The underlying theme behind Battle Born is the same one which worked well enough on Sam’s Town; small-town romance matched with Springsteen-esque grandiosity. Trouble is our old pal Brandon is relentless in falling back on his go-to lyrical tropes. A master of saying the same thing using slightly different anecdotes, young love and classic automobiles are never far from the frontman’s mind. Whether he’s “driving in my daddy’s car to the airfield” (‘The Way It Was’) or just reminiscing, “wheel’s are turning, I remember when you were mine” (‘Here With Me’), this obsession with heartland Americana can’t mask the image of a bloke who’s desperately short of fresh inspiration.

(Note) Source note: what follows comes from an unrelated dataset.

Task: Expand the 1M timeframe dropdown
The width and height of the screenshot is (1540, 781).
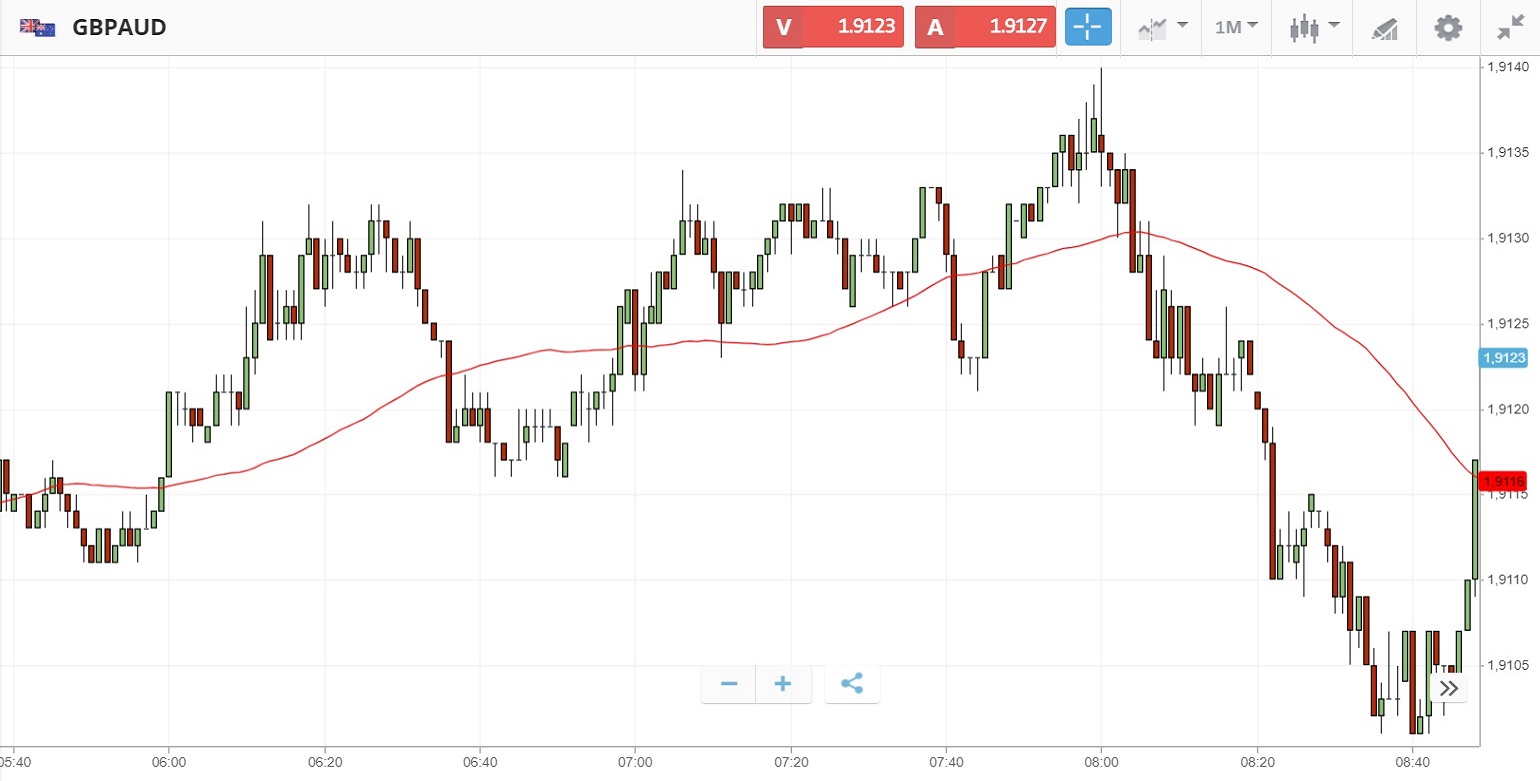Action: click(x=1235, y=27)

As if to over-compensate for such tired wordplay, power-chords are scattered across the album’s opening half like a fireworks display on the Fourth of July. Lead single ‘Runaways’ is clogged full of them and chugs along at a decent pace: it’s good enough for next year’s festival headline slots, yet it won’t sit pretty on what must be an impending Greatest Hits collection. ‘Flesh and Bone’ is a much better mesh of Depeche Mode synths and U2-style emotional grandstanding with a daringly theatrical string-laden middle-third.
Mostly, these hulking chunks of anthemia surge forward in a directionless push towards mass appeal. ‘A Matter Of Time’ is way too cluttered with “woah, woah, woah-ing” to tug at your heartstrings, ‘Miss Atomic Bomb’ fades out just as it hits its stride and ‘The Rising Tide’ is classic Killers by-the-numbers mid-album filler. Backed by a production roster of Stuart Price, Steve Lillywhite and Damian Taylor amongst several others, you can’t fault the authentically expansive soar of Battle Born, but rather the leaden songs this A-list talent has been called in to prop up.

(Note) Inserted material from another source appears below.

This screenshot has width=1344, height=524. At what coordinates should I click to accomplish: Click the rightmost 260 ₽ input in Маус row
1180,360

The great irony of this unending roll call of backend staff is that no-one amongst Brendan O'Brien, Daniel Lanois and the rest can have held enough of the big picture to push recording sessions back in the right direction. ‘From Here On Out’ careens with the cynical twang of Rumours-era Fleetwood Mac but feels like a curio shoved in two tracks before the album’s close. Both ‘Deadlines And Commitments’ and ‘Be Still’ sparkle as understated ballads where Flowers’ vocals are given space to reach beyond the booming wail or rootsy spoken word whisper they naturally flit between.
After making it big off the back of a Murder Trilogy, The Killers seem at a loss as to where they’re heading next. No wonder Battle Born’s title is borrowed from their home state of Nevada: to quote a much better bunch of stadium-entertainers, this is a band who are running to stand still.